In der Schweiz sinken die Verkaufspreise rasant. Nun ergibt sich wiederum neues Potenzial für Deflation, wie die aktuellen Erzeugerpreise verdeutlichen.
Wenn Preise steigen, heulen die Medien wie verrückt.
Doch geht das Preisniveau zurück, vergessen manche Journalisten, die Entwicklungen korrekt zu beschreiben.
Klare Rückwärtsbewegung
So sinken derzeit nämlich die Verkaufspreise im Schweizer Detailhandel um Coop, Migros, Manor, Globus, Aldi, Lidl, Denner & Co. stark. In den Medien ist darüber aber kaum etwas zu lesen.
Dieser Trend bekommt nunmehr aber sogar nochmals einen Schub.
Der Gesamtindex der Produzenten- und Importpreise sank im Dezember 2025 gegenüber dem Vormonat nämlich nochmals um 0,2 Prozent, wie das Bundesamt für Statistik BFS am heutigen Dienstag bekanntgab.
Im Vergleich zum Dezember 2024 sei das Preisniveau des Gesamtangebots von Inland- und Importprodukten damit um 1,8 Prozent zurückgegangen, hiess es weiter.
Günstigeres Erdöl
Sinkende Preise gegenüber dem Vormonat seien im Produzentenpreisindex vor allem für Mineralöl- und Milchprodukte registriert worden, erklärten die Statistiker.
Für den Rückgang des Importpreisindexes gegenüber dem November 2025 seien Pharmaprodukte sowie Erdöl und Erdgas verantwortlich gewesen.

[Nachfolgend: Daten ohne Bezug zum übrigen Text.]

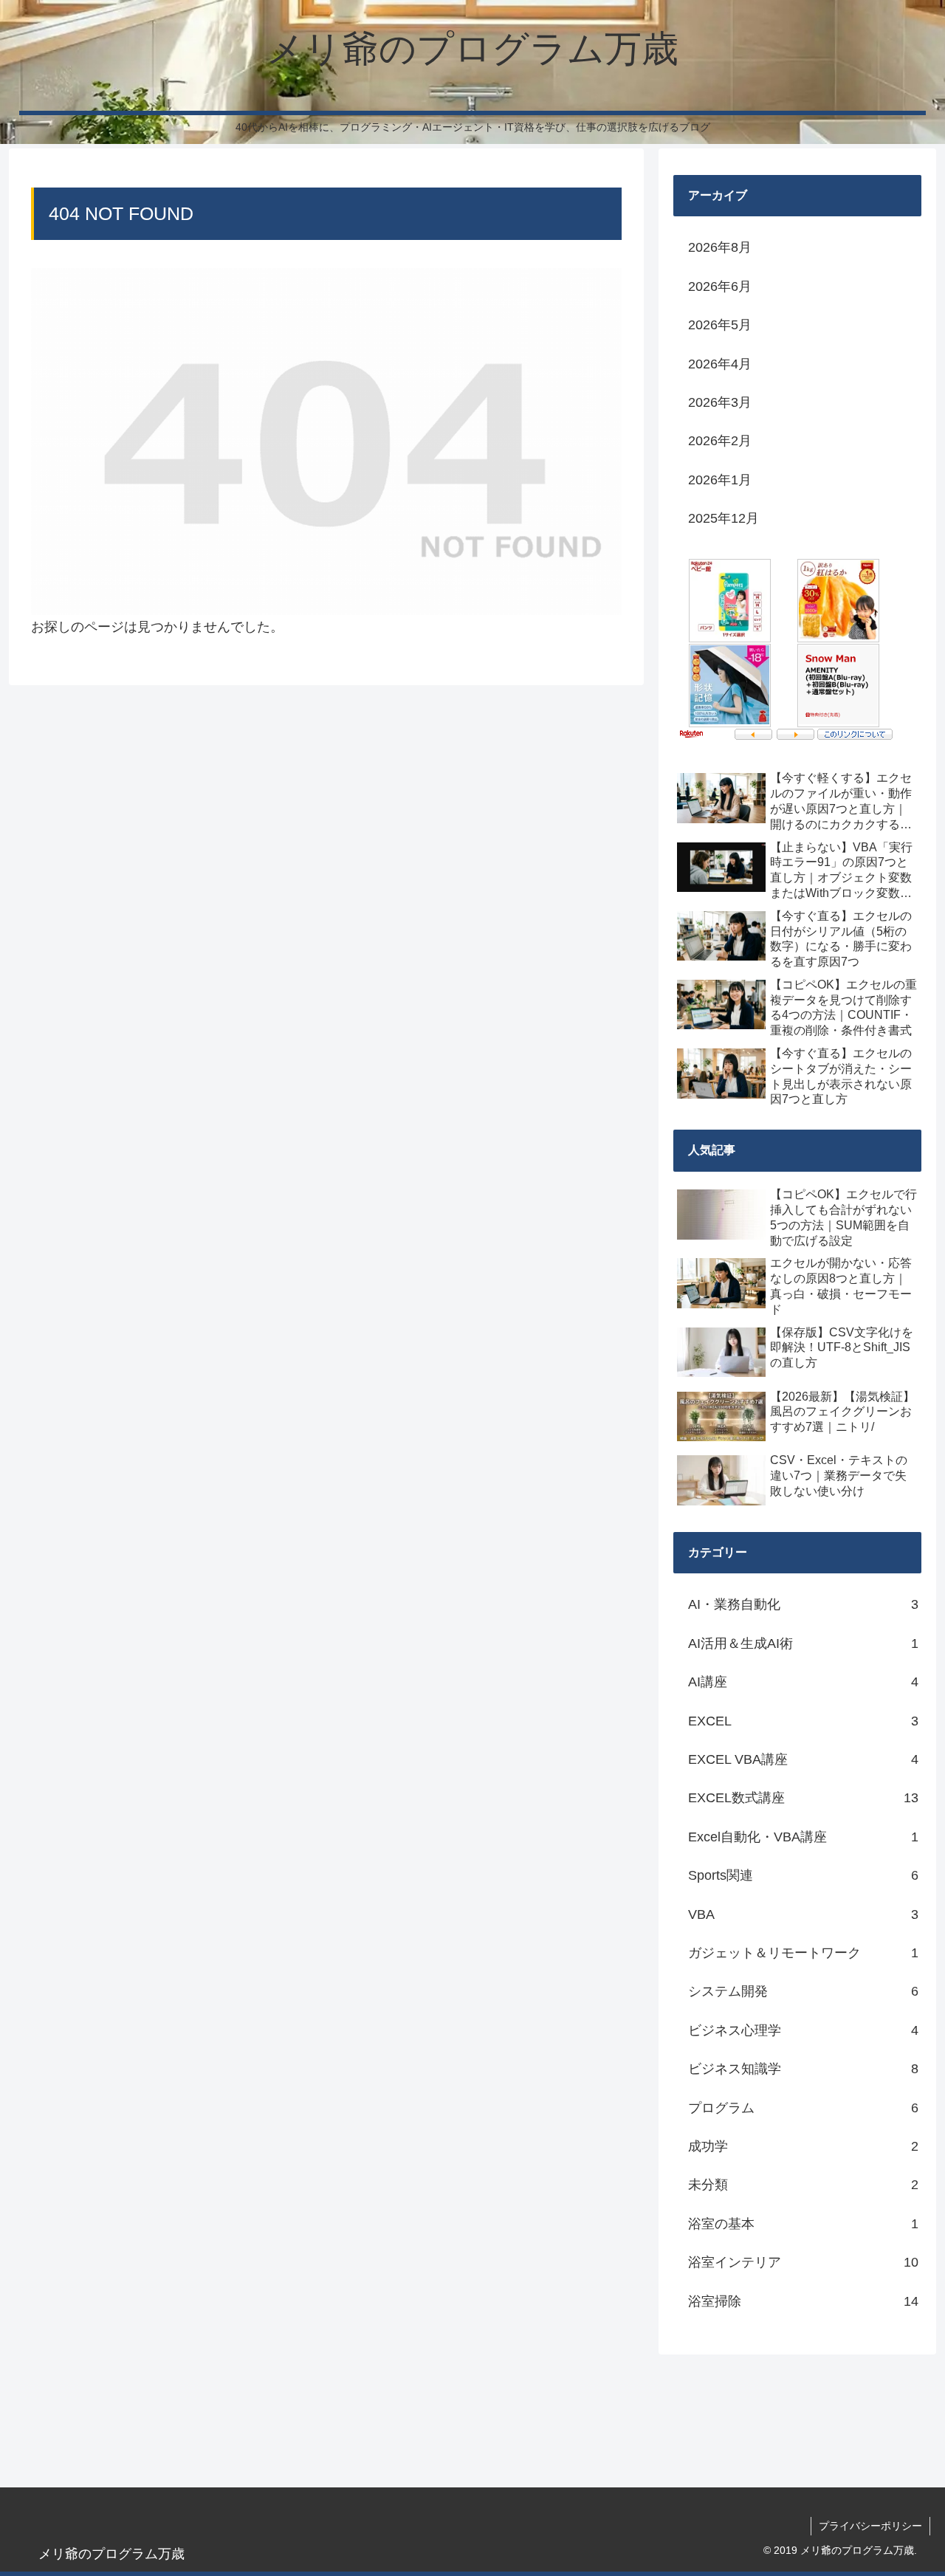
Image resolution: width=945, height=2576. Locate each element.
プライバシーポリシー (870, 2526)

Tiefere Preise hätten aber auch Mineralölprodukte, Automobile und Automobilteile sowie Computer gezeigt.
Die Liste der Güter, welche günstiger wurden, ist also ziemlich lang.

Teurer wurden laut dem BFS dagegen Metalle und Metallhalbzeug sowie Gemüse, Melonen und Kartoffeln.
Überall, wo diese Güter einfliessen, ist der Spielraum bei Preissenkungen für die Endverbraucher geringer.
Starker Franken wirkt bei Importen
Doch bei allen anderen Waren steigt die Wahrscheinlichkeit, dass Unternehmen bei Absatzschwierigkeiten die Verkaufspreise senken werden, denn die Firmen kaufen selbst viel günstiger ein als noch vor einem Jahr.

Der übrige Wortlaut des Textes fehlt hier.